Petrit Halilaj gewinnt Nasher-Preis 2027 mit bewegender Kriegs-Kunst
Jessika FröhlichPetrit Halilaj gewinnt Nasher-Preis 2027 mit bewegender Kriegs-Kunst
Der kosovarische Künstler Petrit Halilaj hat den Nasher-Preis 2027 gewonnen, eine der renommiertesten Auszeichnungen der Kunstwelt. Mit 39 Jahren ist er der jüngste Preisträger in der Geschichte des Preises. Seine Werke setzen sich mit den Themen Krieg, Erinnerung und kulturelle Identität auseinander und greifen dabei häufig auf seine Kindheitserfahrungen im vom Konflikt geprägten Kosovo zurück.

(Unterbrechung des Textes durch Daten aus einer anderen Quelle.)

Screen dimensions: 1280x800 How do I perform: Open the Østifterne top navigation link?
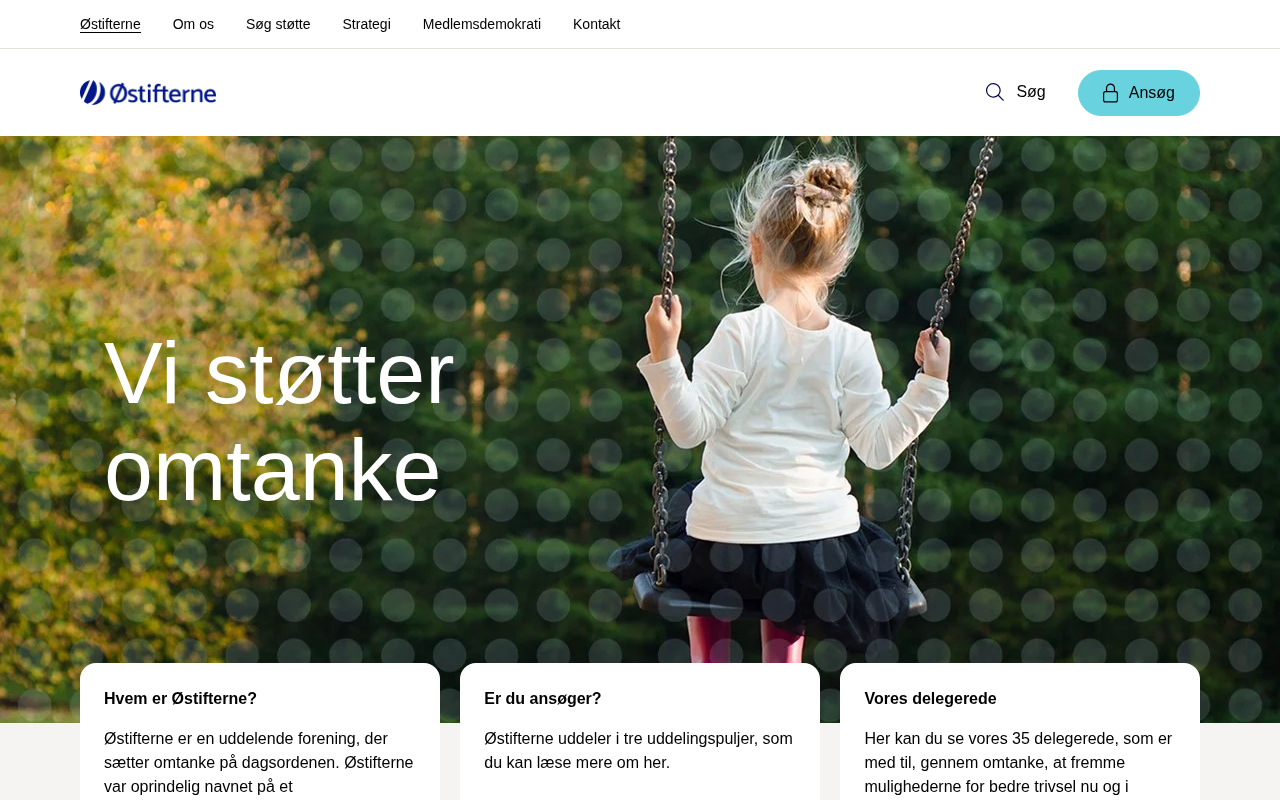[110, 24]
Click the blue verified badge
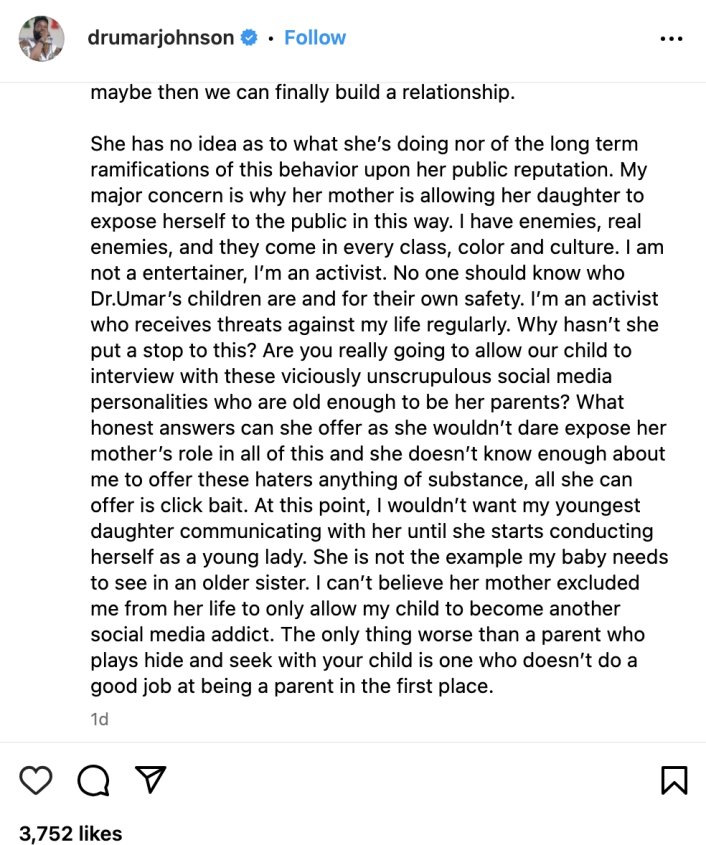 coord(249,38)
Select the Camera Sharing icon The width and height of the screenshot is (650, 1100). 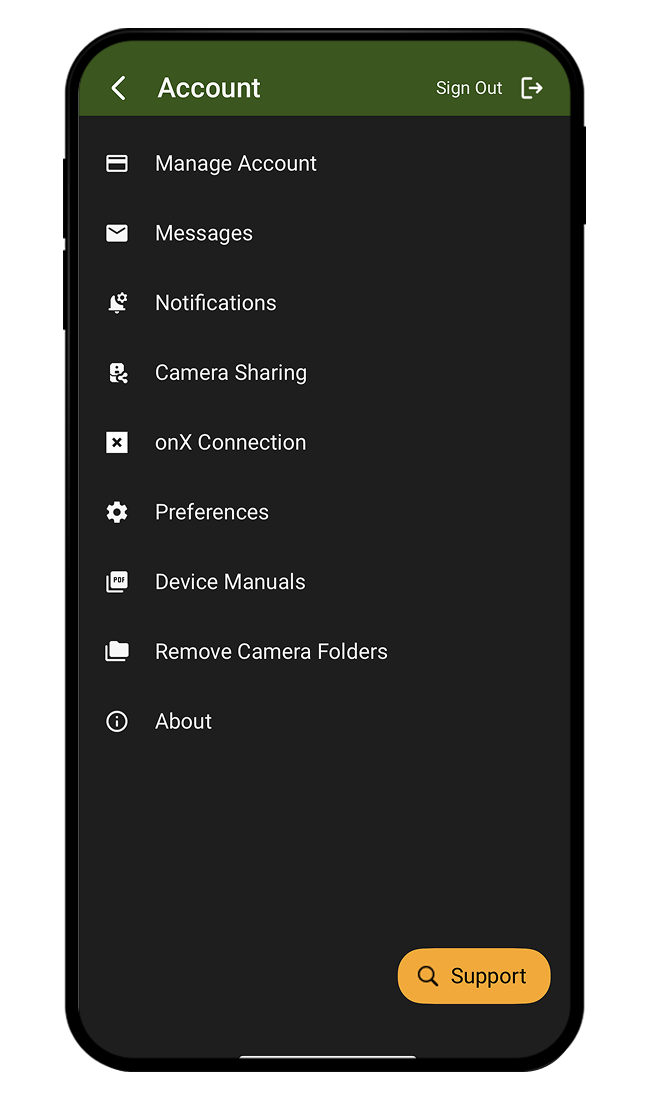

Halilaj wuchs während des Kosovokriegs in den 1990er-Jahren auf und verlor mit 13 Jahren sein Elternhaus, als serbische Truppen es niederbrannten. Diese Erlebnisse prägen seine Kunst, die kindliche Unschuld mit der Härte des Krieges kontrastiert. Seine frühen Zeichnungen aus dieser Zeit wurden später im Tate St Ives in England ausgestellt.
Eines seiner bekanntesten Projekte bestand darin, Kritzeleien von Schulkindern aus dem Balkan in Bronzeskulpturen zu verwandeln. Diese Werke wurden im Metropolitan Museum of Art in New York gezeigt. Kürzlich inszenierte er Syrigana, eine interdisziplinäre Oper in einem kosovarischen Dorf – trotz der anhaltenden ethnischen Spannungen in der Region.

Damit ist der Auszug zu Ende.